Intra-epithelial spicules in a homosclerophorid sponge

Abstract

Attempts to understand the intricacies of biosilicification in sponges are hampered by difficulties in isolating and culturing their sclerocytes, which are specialized cells that wander at low density within the sponge body, and which are considered as being solely responsible for the secretion of siliceous skeletal structures (spicules). By investigating the homosclerophorid Corticium candelabrum, traditionally included in the class Demospongiae, we show that two abundant cell types of the epithelia (pinacocytes), in addition to sclerocytes, contain spicules intracellularly. The small size of these intracellular spicules, together with the ultrastructure of their silica layers, indicates that their silicification is unfinished and supports the idea that they are produced "in situ" by the epithelial cells rather than being incorporated from the intercellular mesohyl. The origin of small spicules that also occur (though rarely) within the nucleus of sclerocytes and the cytoplasm of choanocytes is more uncertain. Not only the location, but also the structure of spicules are unconventional in this sponge.

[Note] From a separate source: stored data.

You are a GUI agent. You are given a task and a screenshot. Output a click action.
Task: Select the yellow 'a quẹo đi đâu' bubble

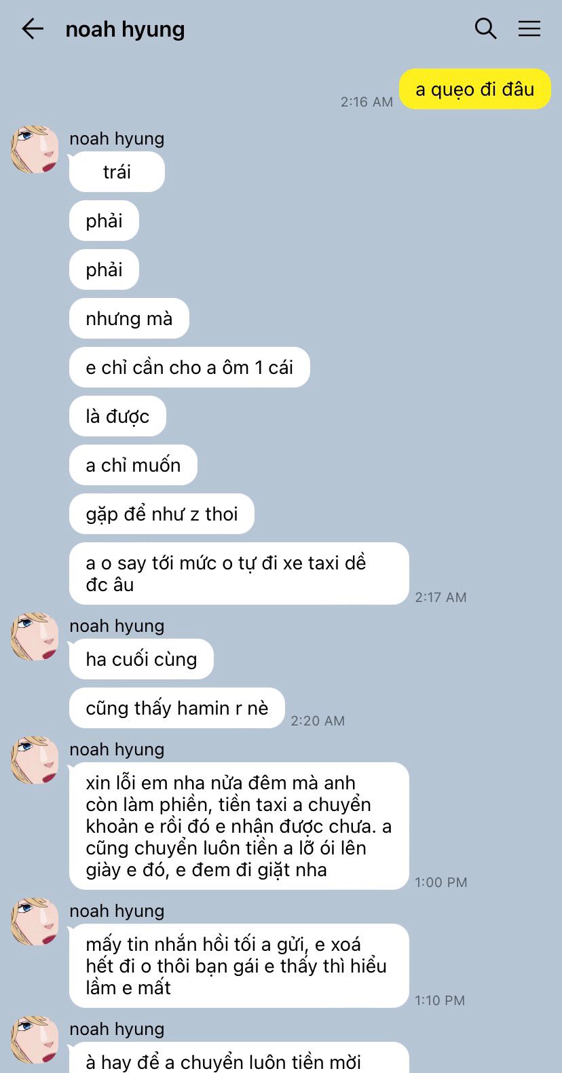click(x=475, y=89)
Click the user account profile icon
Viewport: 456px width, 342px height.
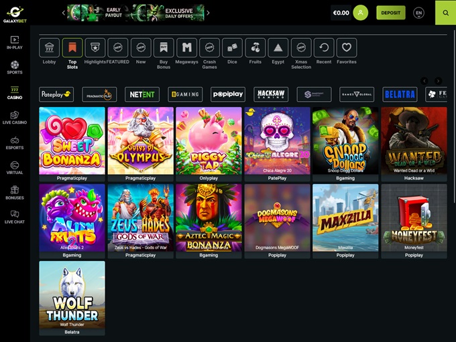point(361,13)
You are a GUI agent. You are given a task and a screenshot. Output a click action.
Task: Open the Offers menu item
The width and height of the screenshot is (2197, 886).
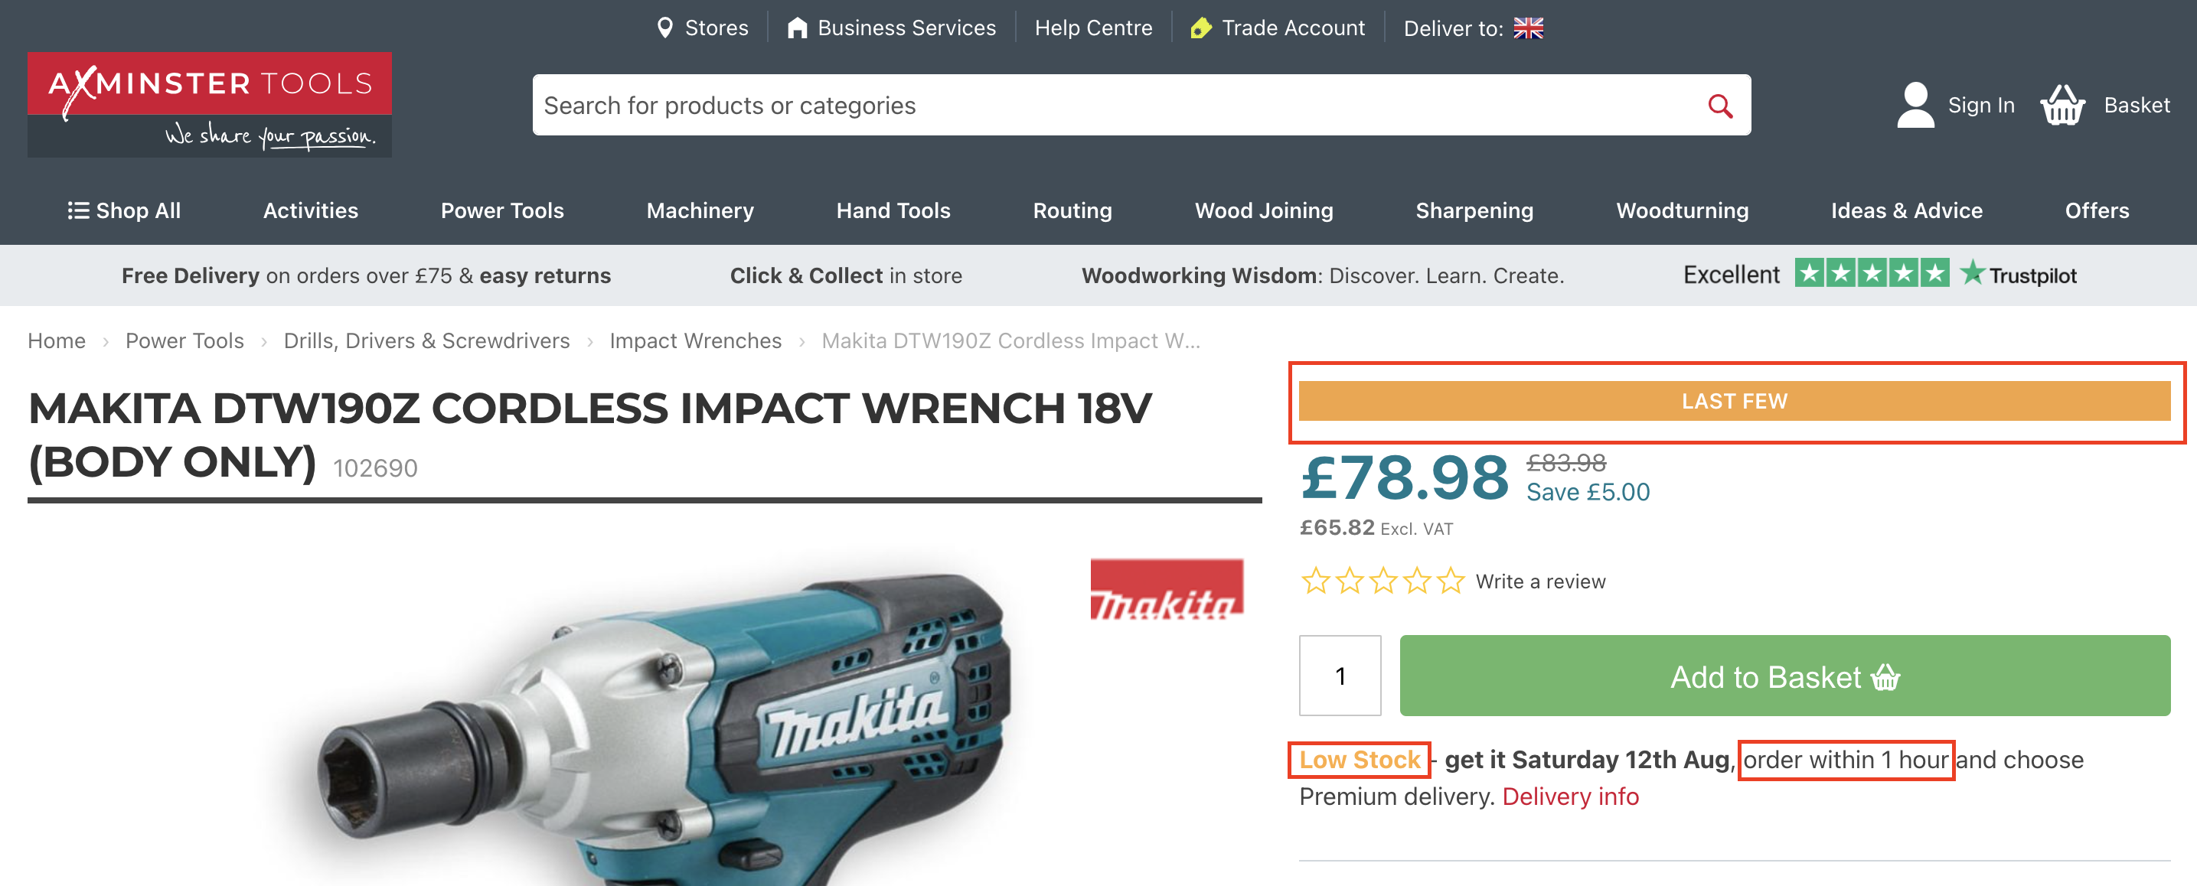click(2096, 211)
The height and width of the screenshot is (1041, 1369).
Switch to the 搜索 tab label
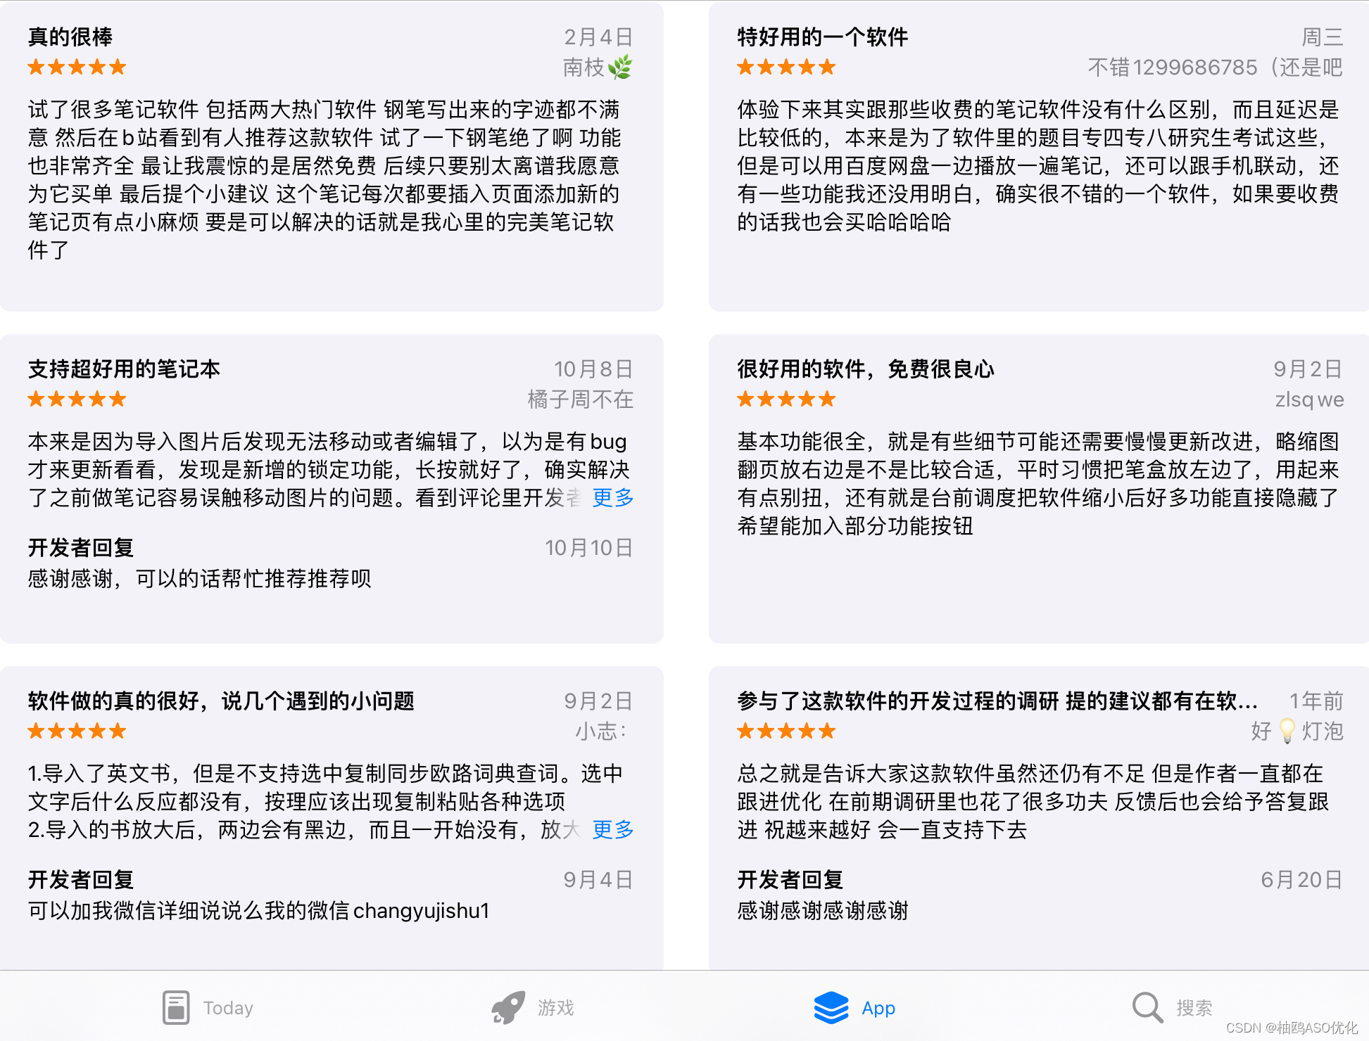(x=1194, y=1008)
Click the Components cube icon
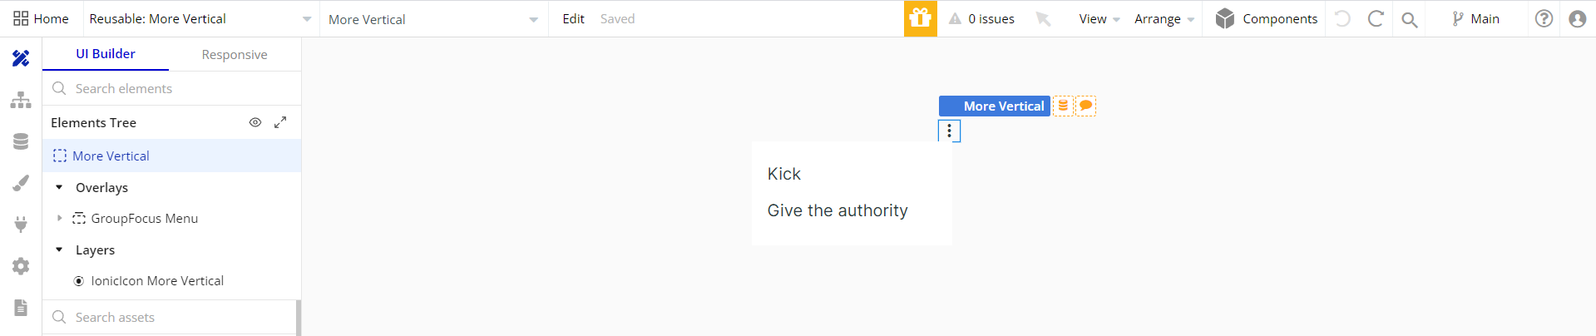The height and width of the screenshot is (336, 1596). pos(1224,18)
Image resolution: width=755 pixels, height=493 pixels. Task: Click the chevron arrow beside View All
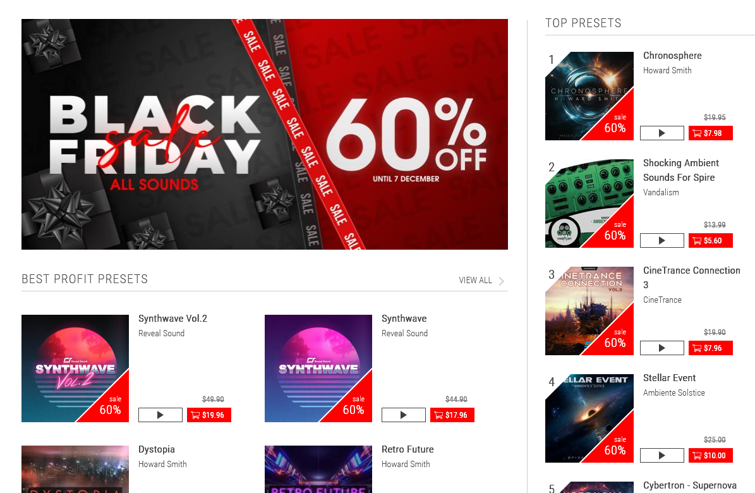(x=501, y=281)
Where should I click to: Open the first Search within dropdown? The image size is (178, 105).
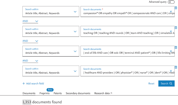51,12
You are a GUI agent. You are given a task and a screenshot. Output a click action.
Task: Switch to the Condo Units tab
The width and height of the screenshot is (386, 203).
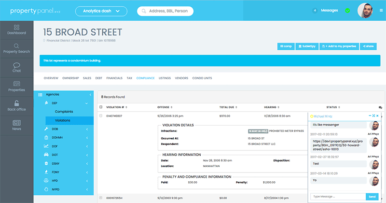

Cross-sectioned spicules show a subcircular axial filament externally enveloped by a silica layer, followed by two concentric extra-axial organic layers, each being in turn surrounded by a silica ring. We interpret this structural pattern as the result of a distinctive three-step process, consisting of an initial (axial) silicification wave around the axial filament and two subsequent (extra-axial) silicification waves. These findings indicate that the cellular mechanisms of spicule production vary across sponges and reveal the need for a careful re-examination of the hitherto monophyletic state attributed to biosilicification within the phylum Porifera.